The film is a documentary based around the life of Walter Bassen, who is now 82 years old, and describes his long combat and many battles against demagogues, injustice, and oppression. During the war he distributed anti-fascist leaflets in the streets of Annecy and was deported to Dachau concentration camp.
Today he has concerns about a world in which inequality and injustice gain more and more ground.

One of the themes of the film is the relevance to resistance in today's world.
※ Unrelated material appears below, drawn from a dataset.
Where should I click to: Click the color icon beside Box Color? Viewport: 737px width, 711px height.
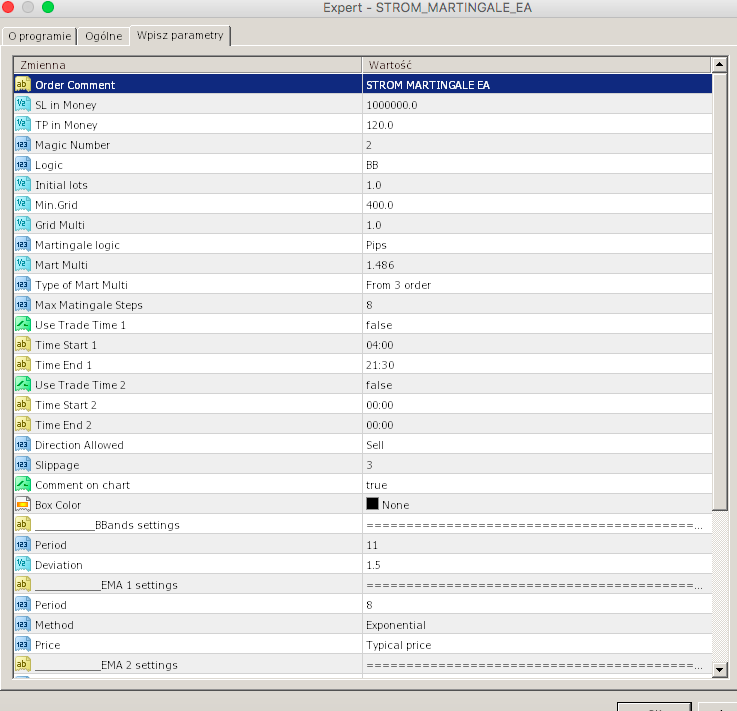23,505
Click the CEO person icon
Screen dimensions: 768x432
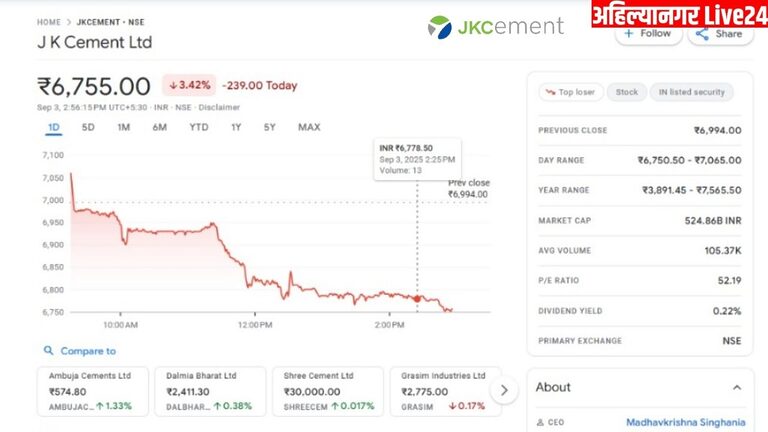coord(542,422)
I don't know if I will be able to make it to Callac to see the film on Sunday, but seeing the publicity for this film made me concsious of the fact that it has become fashionable to complain about the bureaucracy and other aspects of Frenchy life, but it is not mentioned so often anymore that this is a country in which it is still possible to express serious views and have people listen to them.

Callac Cinema Website

Sunday, January 3, 2010

New issue Central Brittany Journal

New Central Brittany Journal now in the shops.
This month's issue focusses on gardening jobs that can be done in the winter, and especially upon coppicing.
It is seldom mentioned, but completely true, that up until fifty years ago, Bretons produced more fuel than they could possibly know what to do with - and the vast majority of it came from coppicing.
People used wood for heating their houses, for cooking, for firing bread ovens, for bonfires and festivals, and did not have to pay for any of it, because almost the whole of the countryside was covered by a patchwork of tiny field, each of which was surrounded by a bank topped with trees - many of which had been coppiced regularly for hundreds or perhaps thousands of years.
Many of these banks were destroyed in the infamous remembrements of the 1970s, but many have survived. However, even of these, relatively few are being managed properly, and it is more common to see straggling, tangled, multi-trunked trees on top of banks than the beautiful symmetry of coppiced plants.
When these once-coppiced trees occur beside a road, they become a nuisance to passing traffic, and the commune 'solves' this problem by employing contractors to maserate them with the awful circular saw machine, often collecting up the cut branches with giant tractors and bulldozers, and leaving them in huge piles beside the road.
To my mind, this is a typical example of the madness of modern European man - lecturing the rest of the world about what should be done in the Amazon rain forest, etc., whilst still behaving like the world's biggest idiots at home.
Surely it should not be too difficult for us to do something about this and to start managing our coppiced trees properly.